空室が増加傾向にある中小規模のオフィスビル
ザイマックス総研の研究調査によると2017年6月期の東京23区オフィスマーケットは、空室率が3.66%と低水準で推移しています。しかし、中小規模のオフィスビルのオーナーは安穏としていられないのが現状です。巨額の投資を行って最新の建築技法や設備体制を導入した大型のビルであれば、長年にわたりテナントの人気を保つことも不可能ではありません。しかし、どこにでもあるような中小規模のオフィスビルは、移転需要があるといえ対策を講じなければ年々空室が増加するでしょう。
オフィスビル市場は同じ不動産でも住宅より値動きが激しいのが特徴であり、景気などに応じて乱高下します。特に駅から距離のある新しく開発されたオフィス街の場合は、古くから定着しているオフィス街よりも価格変動が激しく、さらにビルによる価格差が大きくなる傾向にあります。そのため、新興のオフィス街においては周辺の値動きが激しく相場がつかみづらいため、自身の所有するオフィスビルが周囲と比べてどの立ち位置にいるのかを正確に把握する必要があるでしょう。

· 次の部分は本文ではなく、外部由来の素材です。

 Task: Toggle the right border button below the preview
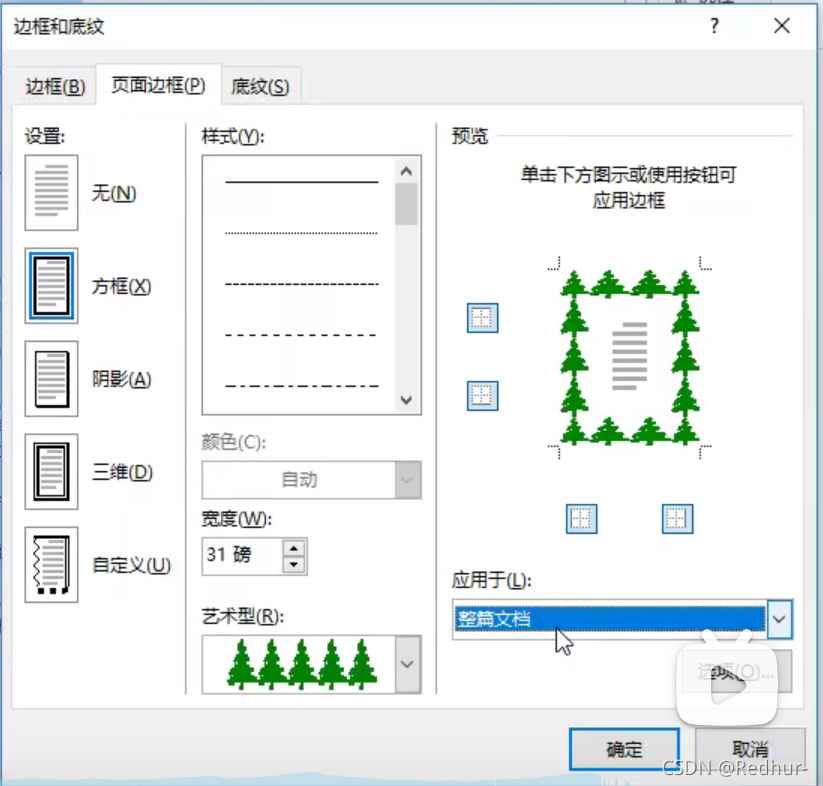coord(677,519)
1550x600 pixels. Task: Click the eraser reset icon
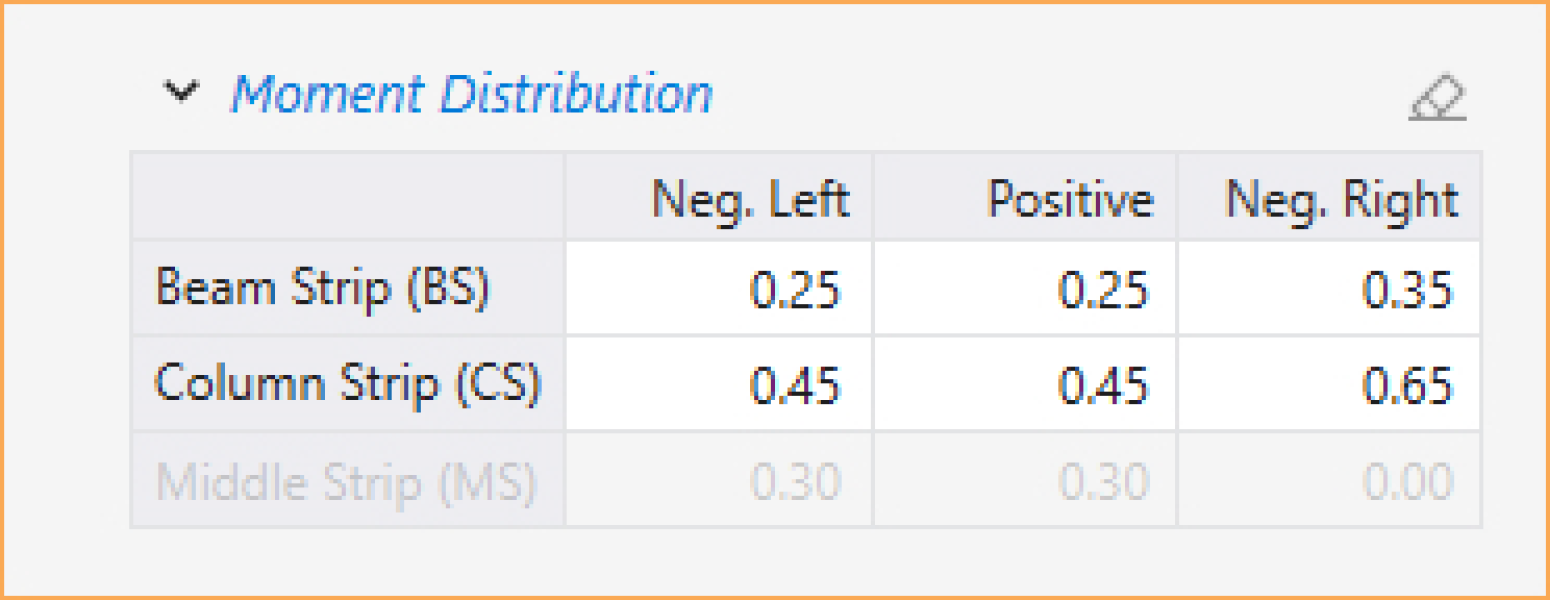click(1438, 98)
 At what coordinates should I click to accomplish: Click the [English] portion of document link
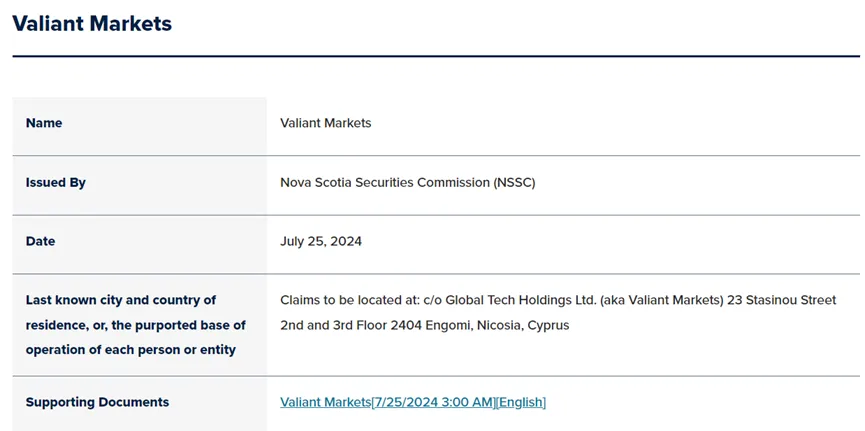click(x=521, y=402)
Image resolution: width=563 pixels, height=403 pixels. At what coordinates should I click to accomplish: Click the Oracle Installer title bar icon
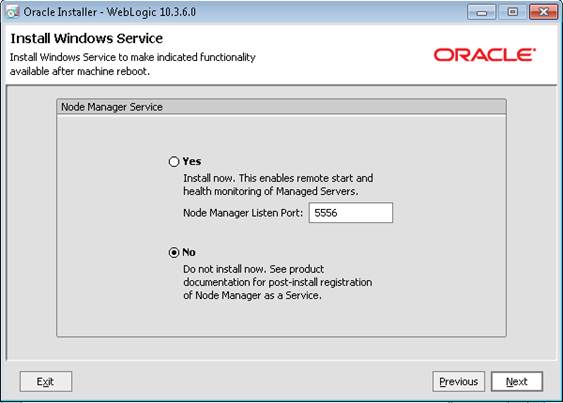click(x=12, y=12)
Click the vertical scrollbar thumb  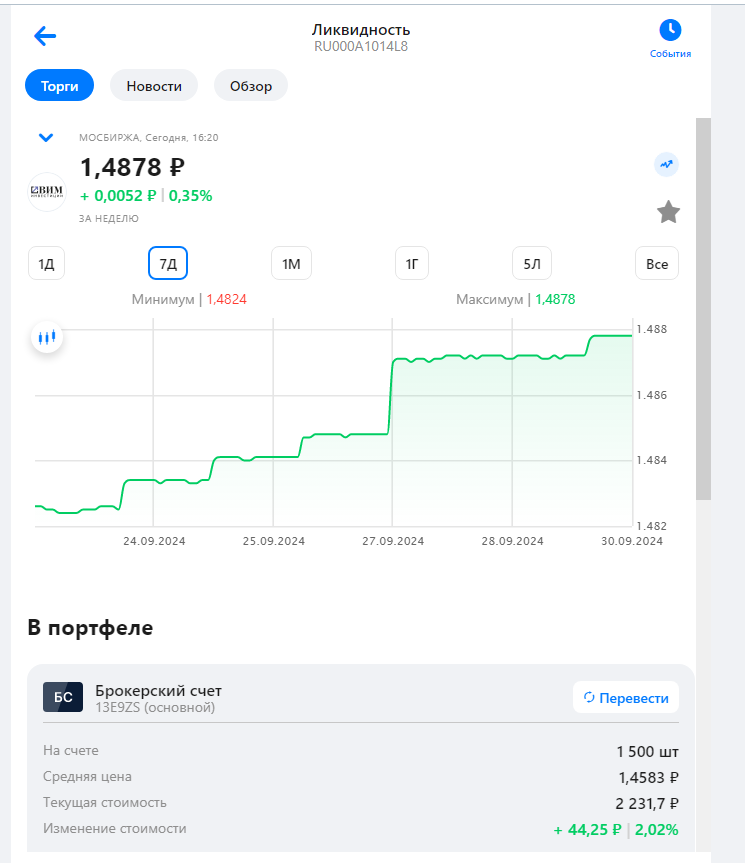pos(703,308)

また、中小規模の場合は自社ビルの現状把握は当然のこと、その他にも市場全体の動向、競合ビルの条件・動きなども事細かにチェックすることが大切です。競合となるオフィスビルの空室が少ないにもかかわらず、自社ビルの空室率が高いなどのケースは必ず何かしらの要因があります。何もしなければ建物価値はその後も下がり続けるので、きちんと現状を分析したうえで家賃の値下げやリニューアルなど、即座に今後の対策を検討することが重要になります。
建物価値の下落に備えて把握すべき市場動向
建物はどんなにメンテナンスが行き届いていても老朽化する運命には抗えず、外観が古びてしまい、内部の設備は時代遅れになっていくものです。いつまでも建物価値を高く維持することはできないため、中小規模のビルが空室率上昇を防ぎ、今後生き残っていくためには常に市場動向を確認してニーズにあった対策を行う必要があります。

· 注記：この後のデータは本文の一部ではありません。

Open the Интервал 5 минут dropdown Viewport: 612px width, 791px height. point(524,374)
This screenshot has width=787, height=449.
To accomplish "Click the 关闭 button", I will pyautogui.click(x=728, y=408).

オフィスビル市場においては、まず移転先を「近い」(駅からの近さ)、「新しい」(築年数)、「広い」(フロアの広さ)というキーワードで検索するケースが多く、前述したように移転需要のある現状でも築年数が古い中小規模のオフィスビルの苦戦は必至です。そのため、駅から近く、新しく、広いテナントに人気が集中するという明暗が分かれた状態になっています。また、オフィスビルに対する防災ニーズの高まりも顕著なだけに、築年数の古い中小規模のビルは市場において優位性を確保できないでしょう。
そして、追い打ちをかけるように大型オフィスの募集賃料は下がり傾向にあります。こうした市場動向もあり、ますますオフィスビルにおいて優劣の二極化が進み、需要の偏りは続くことが予想されます。こうした厳しい状況下において中小規模のオフィスビルが今後生き残るためには、単なる家賃の値下げや建物のリニューアルに留まらない抜本的な改革を行うことが不可欠です。
シェアオフィス・レンタルスペースなどの柔軟な発想も必要
オフィスビル経営において空室は死活問題ですが、その事実をあまり重く受け止めていないオーナーも多いようです。当然ながら、「空室率増加=賃貸収入減少」に直結するのでその影響を再認識したうえで、いかに空室を防ぐかに頭を働かせる必要があるでしょう。自身で対応できない場合は、賃貸借取引の仲介から店舗・事務所の立地動向調査、テナントの構成や賃貸条件の設計・調整など収益性確保のサポートが受けられる「リーシング」に頼るのも1つの手段です。
リーシングとは、賃貸の不動産物件のテナントづけを行うなど仲介業務を請け負うサービスを意味します。中小規模のオフィスビルの苦境が続いていることもあり、もはやリーシングは当たり前になりつつあります。専門的な視点でビルの特性を分析して、ターゲットを探し出して適切な対策に講じることが不可欠です。また、ターゲットを変えて空室をレンタルオフィス、レンタルスペース、貸し会議室として活用するという選択肢もあります。大規模なリノベーションは不要なため、少ない初期費用で別事業を展開できることもあり、オフィスの空間運用の可能性を広げられるでしょう。
オフィスビル経営において建物すべてを自社利用する場合を除けば、いかにテナントの空きを出さないかが収益をあげるうえでのポイントとなります。特に中小規模のオフィスビルにおいては空室対策が急務です。条件の合うテナントをひたすら探すだけではなく、シェアオフィス・レンタルスペースなどの新たな手法の活用など柔軟な発想がこれまで以上に求められています。さまざまな可能性を探りながら、新しい需要を掘り起こしてみてはいかがでしょうか。